AFAIK, no other non-AMEX cards offer any referral incentives. Instead, it's just cashbacks via affiliates sites like RFD/GCR

Originally Posted by entropy
Anyone have any idea what happened to the CapOne Delta card?
It's discontinued
http://blog.rewardscanada.ca/2015/06...s-capital.html
Biggest news from last week is that Delta SkyMiles® & Capital One® have mutually agreed to end their co-brand relationship.
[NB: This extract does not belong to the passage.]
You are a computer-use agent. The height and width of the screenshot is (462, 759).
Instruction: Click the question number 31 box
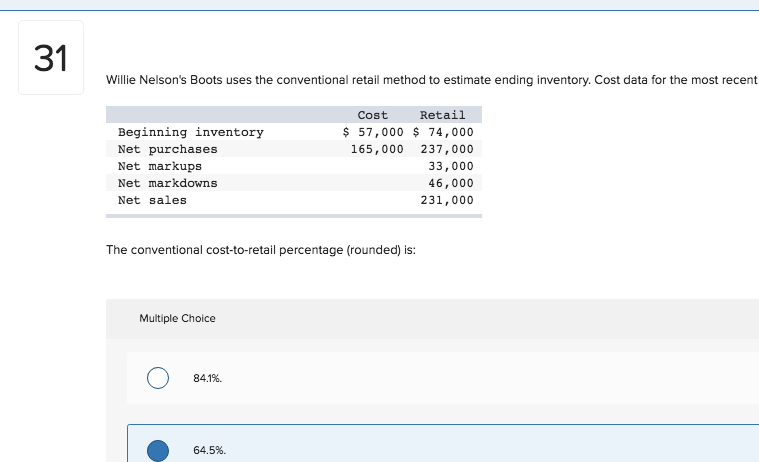[51, 58]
This means the Delta SkyMiles® MasterCards® from Capital One® have been discontinued.


That leaves the following cards as your options to earn SkyMiles in Canada:
American Express Gold Rewards Card (C$1 = .75 - 1.5 SkyMiles)
The Platinum Card from American Express (C$1 = .93 SkyMiles)
Diners Club Club Rewards MasterCard (C$1 = 0.80 SkyMiles)
Marriott Rewards Premier Visa (C$1 = 0.2 - 0.35 SkyMiles)
MBNA Best Western Rewards MasterCard (C$1= 0.30 SkyMiles)
Starwood Preferred Guest Credit Card from American Express (C$1 = 1 SkyMile)


No word yet on whether Delta is shopping around for another card issuer. This isn't the first time a major U.S. Airline has left our market. A few years back American AAdvantage and TD parted ways. What can we say, our market is tough nut to crack! Outside of Aeroplan, AIR MILES, WestJet and our proprietary credit card programs there isn't a huge market. Sure you have niche markets like British Airways and Cathay Pacific but they don't get much of the pie. I am working on a proposal for a non-North American airline that is interested in launching a card here and all I can say it would be tough to gain market share outside of the niche market of ex-pats who would want to visit friends and family back in the home country. I would be suspect to believe that the Delta cards didn't even have that niche, just loyal SkyMiles® members since Air Canada and WestJet cover a lot of travel to the U.S. and Air Canada/Aeroplan alone have a big chunk of the International market.